Like many emotionally and socially immature people (I openly admit it, it’s what I am), I always thought forgiveness was the most ridiculous thing ever. Like what’s the point? I had it in my head that forgiveness meant that you were essentially inviting the same person or people to hurt you over and over again in the same way and that forgiving people were somehow pushovers.
As such, for many, many years I was one of the biggest grudge-holders you’d ever find. I actually went so far as to pride myself in my grudge-holding abilities. I’d hold minor shit over people’s heads years and years later. Needless to say, over time that hurt really took its toll on me and eventually it resulted in trust issues in that I was so afraid of being hurt by people I wouldn’t even let them in for fear of being hurt worse than I already was. Who knows how many friends I’d missed out on over the years because of it?
Well, as I’ve gotten older and wiser I’ve learned that’s forgiveness isn’t for the other person exactly. It’s become clear to me that forgiveness is more about me and my own emotional well being. I’ve learned that forgiveness doesn’t excuse the action or actions that you were hurt by, rather it just means that you no longer allow yourself to hurt over it.
Now, that doesn’t mean that I want anything to do with many of the people who have hurt me over the years. I still 100%, completely and totally refuse to befriend my former high school classmates. Yeah, they treated me like shit in school and if given the chance they’d do it all over again. However, high school was 12 years ago. Why should I hurt over the events of 12 years ago over people I’ll likely never see or hear from again anyway? It makes no sense does it?
As such, after years of struggling, I eventually found it within myself to forgive these people. Again, I want nothing to do with them nor do I excuse what they did, but man holding a grudge for 12 years was starting to not only get emotionally, but physically painful. It was bringing me down something horrible, and what the fuck for?

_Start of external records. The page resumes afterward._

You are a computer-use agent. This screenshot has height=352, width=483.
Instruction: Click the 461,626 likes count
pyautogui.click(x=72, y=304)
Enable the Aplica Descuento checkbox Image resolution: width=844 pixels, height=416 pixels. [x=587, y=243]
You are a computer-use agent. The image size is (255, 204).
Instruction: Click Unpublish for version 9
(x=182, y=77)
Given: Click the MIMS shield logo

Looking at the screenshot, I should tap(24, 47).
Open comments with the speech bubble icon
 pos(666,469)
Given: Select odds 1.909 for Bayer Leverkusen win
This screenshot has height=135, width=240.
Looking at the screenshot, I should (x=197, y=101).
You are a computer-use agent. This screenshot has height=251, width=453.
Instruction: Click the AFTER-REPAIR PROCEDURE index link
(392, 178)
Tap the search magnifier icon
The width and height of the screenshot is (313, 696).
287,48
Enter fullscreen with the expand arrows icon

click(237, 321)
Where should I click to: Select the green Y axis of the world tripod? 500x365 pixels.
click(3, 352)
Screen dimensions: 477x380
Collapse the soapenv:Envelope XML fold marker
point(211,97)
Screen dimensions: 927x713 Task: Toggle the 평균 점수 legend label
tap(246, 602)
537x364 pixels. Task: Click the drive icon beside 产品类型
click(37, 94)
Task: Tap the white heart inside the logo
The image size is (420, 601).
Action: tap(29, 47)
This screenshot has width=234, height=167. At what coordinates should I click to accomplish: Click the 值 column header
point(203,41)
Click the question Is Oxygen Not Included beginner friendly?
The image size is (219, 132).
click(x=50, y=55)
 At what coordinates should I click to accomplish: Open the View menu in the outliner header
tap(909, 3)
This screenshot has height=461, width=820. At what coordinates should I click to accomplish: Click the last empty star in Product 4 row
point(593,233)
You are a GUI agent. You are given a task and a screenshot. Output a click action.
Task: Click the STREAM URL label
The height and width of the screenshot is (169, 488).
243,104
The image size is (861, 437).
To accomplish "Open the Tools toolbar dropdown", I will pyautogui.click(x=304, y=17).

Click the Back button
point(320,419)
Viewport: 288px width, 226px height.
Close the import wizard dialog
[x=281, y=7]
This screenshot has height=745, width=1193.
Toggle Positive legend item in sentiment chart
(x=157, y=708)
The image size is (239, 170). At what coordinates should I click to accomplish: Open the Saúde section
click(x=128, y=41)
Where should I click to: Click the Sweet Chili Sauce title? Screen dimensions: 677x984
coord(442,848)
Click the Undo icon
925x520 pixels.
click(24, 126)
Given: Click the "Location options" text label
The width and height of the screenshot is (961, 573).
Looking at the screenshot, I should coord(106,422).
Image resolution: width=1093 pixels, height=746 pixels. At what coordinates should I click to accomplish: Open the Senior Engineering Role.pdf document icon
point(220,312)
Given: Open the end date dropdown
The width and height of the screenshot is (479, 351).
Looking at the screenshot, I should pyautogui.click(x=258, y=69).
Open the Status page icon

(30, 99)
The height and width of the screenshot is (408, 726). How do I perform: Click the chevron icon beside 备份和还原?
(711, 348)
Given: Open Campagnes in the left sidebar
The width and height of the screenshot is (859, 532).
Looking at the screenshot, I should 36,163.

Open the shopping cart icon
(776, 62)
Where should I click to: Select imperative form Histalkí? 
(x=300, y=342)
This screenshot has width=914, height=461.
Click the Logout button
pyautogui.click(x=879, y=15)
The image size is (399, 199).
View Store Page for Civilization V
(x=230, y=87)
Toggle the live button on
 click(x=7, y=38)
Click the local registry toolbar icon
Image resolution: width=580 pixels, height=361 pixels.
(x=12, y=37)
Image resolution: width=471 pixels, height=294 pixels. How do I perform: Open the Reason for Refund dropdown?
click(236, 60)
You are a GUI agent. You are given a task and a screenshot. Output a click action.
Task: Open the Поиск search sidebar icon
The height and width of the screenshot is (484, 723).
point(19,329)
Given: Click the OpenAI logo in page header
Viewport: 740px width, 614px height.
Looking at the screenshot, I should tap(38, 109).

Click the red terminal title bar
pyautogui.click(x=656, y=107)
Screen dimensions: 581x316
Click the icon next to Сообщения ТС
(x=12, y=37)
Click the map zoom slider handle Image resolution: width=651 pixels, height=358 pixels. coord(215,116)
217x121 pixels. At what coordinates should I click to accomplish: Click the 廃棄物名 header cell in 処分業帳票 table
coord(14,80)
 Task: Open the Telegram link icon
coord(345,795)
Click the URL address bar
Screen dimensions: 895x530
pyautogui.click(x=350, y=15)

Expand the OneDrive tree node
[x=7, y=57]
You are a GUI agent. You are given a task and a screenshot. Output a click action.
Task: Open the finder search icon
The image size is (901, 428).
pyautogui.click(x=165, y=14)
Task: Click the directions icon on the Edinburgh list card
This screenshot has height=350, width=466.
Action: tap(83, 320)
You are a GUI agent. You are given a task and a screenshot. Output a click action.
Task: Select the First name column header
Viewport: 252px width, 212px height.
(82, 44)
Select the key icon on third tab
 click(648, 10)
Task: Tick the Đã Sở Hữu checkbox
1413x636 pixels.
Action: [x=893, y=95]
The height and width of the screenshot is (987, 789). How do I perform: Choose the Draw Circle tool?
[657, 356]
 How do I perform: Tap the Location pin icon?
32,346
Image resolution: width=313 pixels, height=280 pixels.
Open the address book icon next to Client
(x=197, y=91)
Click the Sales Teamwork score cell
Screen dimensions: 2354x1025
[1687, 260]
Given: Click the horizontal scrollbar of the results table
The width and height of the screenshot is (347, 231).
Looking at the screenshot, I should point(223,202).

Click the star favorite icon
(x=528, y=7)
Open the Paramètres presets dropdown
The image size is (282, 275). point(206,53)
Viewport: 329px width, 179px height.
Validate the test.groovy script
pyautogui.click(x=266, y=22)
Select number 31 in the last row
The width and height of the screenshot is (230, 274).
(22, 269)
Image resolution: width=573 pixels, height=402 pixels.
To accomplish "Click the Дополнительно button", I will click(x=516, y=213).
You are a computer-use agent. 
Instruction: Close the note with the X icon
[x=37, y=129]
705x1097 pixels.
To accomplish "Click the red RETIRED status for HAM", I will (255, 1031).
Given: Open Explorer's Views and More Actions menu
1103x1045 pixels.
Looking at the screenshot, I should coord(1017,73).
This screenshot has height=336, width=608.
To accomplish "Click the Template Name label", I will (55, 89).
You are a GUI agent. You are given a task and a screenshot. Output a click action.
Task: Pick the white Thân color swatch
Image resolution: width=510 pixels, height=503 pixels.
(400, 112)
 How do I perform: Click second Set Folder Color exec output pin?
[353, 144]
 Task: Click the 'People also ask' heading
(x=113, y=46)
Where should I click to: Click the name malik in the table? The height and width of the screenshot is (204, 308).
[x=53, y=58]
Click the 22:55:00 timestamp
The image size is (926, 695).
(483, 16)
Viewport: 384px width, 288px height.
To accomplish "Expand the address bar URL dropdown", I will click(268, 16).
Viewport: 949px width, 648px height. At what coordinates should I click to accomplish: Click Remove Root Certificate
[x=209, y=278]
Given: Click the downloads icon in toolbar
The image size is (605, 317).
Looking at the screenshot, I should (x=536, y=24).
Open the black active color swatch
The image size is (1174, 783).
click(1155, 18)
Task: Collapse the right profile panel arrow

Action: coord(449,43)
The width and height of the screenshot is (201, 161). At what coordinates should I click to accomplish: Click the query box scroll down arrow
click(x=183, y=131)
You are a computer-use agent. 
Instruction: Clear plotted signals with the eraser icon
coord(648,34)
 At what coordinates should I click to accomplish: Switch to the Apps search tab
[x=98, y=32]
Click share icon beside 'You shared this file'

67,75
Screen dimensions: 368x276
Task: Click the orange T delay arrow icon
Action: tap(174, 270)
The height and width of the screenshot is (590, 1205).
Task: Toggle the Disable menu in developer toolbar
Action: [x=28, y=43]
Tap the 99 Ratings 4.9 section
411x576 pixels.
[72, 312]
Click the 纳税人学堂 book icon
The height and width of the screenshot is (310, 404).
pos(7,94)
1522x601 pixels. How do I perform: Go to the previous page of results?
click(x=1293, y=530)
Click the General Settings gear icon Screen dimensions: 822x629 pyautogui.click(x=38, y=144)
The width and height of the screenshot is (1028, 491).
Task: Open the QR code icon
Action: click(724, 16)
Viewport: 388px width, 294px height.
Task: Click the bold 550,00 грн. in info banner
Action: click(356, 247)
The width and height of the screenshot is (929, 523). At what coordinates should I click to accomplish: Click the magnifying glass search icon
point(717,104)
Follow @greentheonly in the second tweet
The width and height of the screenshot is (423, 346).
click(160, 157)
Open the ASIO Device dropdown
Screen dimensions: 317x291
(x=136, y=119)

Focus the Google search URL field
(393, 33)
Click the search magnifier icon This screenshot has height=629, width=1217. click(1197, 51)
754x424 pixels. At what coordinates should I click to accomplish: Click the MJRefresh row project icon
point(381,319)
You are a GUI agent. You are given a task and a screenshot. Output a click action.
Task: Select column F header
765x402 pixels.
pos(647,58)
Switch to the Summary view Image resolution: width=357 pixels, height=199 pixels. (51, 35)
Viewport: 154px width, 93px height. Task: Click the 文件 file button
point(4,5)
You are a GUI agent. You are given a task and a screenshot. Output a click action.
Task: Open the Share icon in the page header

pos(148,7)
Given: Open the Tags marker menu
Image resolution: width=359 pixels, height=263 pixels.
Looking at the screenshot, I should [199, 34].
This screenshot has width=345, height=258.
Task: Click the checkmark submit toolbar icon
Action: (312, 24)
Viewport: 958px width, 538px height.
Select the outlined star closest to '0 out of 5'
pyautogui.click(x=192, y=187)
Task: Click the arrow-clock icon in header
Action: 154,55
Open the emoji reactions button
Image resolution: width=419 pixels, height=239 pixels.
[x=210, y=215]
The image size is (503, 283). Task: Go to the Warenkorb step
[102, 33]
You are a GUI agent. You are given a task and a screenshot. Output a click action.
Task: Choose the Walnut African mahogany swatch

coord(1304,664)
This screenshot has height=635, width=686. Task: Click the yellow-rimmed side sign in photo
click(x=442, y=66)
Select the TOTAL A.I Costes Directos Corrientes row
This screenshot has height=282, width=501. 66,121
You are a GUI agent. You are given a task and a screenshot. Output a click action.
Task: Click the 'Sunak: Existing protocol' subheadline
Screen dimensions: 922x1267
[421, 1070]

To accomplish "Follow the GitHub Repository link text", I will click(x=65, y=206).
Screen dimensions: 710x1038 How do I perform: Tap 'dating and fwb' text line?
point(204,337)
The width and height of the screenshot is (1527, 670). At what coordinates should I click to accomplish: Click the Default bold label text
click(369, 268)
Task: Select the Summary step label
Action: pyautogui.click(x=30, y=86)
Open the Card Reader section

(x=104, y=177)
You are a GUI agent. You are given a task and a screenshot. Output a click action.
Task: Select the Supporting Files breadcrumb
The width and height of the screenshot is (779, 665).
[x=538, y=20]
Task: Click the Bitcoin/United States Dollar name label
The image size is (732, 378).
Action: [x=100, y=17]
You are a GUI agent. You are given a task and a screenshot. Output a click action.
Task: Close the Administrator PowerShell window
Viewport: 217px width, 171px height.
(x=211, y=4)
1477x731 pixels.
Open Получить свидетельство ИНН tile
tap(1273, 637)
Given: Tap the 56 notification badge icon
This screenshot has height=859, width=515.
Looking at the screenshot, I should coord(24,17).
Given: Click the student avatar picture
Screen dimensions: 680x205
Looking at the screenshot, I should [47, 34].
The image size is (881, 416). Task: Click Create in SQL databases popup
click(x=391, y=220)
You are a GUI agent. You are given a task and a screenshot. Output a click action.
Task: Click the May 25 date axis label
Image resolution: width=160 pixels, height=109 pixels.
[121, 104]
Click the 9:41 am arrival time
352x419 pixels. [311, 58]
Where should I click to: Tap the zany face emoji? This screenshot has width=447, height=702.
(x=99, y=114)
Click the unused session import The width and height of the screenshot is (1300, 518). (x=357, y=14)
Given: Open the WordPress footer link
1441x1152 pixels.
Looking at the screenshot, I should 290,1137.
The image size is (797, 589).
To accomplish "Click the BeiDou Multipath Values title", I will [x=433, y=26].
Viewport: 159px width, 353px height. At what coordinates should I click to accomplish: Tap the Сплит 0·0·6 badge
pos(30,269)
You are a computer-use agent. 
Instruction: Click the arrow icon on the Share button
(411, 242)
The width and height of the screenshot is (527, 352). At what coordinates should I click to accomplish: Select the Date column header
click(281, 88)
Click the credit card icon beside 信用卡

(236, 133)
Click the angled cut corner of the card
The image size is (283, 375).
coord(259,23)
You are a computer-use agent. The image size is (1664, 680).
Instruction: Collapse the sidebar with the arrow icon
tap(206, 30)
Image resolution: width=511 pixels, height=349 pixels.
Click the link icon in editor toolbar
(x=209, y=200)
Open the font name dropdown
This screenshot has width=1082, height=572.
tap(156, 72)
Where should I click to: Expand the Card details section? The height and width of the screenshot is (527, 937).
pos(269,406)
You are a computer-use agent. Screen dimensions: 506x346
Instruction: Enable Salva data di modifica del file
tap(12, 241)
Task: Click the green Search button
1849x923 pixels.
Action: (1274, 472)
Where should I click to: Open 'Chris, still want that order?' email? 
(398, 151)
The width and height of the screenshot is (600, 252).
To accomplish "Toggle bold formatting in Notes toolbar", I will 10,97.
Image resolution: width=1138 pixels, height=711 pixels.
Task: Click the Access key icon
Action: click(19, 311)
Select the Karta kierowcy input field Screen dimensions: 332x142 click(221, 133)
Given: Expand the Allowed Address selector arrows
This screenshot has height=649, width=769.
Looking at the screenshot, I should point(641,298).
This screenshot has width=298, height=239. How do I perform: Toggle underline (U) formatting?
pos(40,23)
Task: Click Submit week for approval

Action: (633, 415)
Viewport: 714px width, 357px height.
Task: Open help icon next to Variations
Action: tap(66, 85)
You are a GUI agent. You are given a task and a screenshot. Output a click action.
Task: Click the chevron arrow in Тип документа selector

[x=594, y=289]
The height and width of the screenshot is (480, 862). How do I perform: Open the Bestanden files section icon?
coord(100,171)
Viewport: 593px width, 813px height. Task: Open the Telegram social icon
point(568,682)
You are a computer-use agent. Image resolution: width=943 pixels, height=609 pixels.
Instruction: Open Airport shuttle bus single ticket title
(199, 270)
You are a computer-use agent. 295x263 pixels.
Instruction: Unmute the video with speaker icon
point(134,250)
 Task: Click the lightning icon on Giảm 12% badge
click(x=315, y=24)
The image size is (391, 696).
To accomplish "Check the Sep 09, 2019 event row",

It’s in the past and I can’t change it.
Of course, I also wonder if, during my time of becoming heavily guarded, I could have salvaged a few friendships I’d lost over the years because I became so irate over petty shit and stayed that way. We are all human and we all fuck up at times, and even if we mean to cause hurt or offense to someone at the outset, we often times come to regret that. As such, it’s clear that forgiveness is essential to any relationship – from a casual friendship all the way through an intimate/romantic relationship. Needless to say I’m much more understanding nowadays of these kinds of things and I’m more apt to not just default to the point of kicking people who hurt me out of my life just because of an isolated incident.
So yes, forgiveness. It’s hard, don’t get me wrong – it’s really fucking hard. It seems to be counter to human nature to forgive. You’re not going to get it right the first time or probably even the 100th time. I’m not even sure I’ve gotten it completely right yet. However, what I have gotten right thus far has been liberating, and I can only imagine that I continue to practice and refine the art of it, I will continue to feel that much more liberated, and so will you if you put it into practice in your life.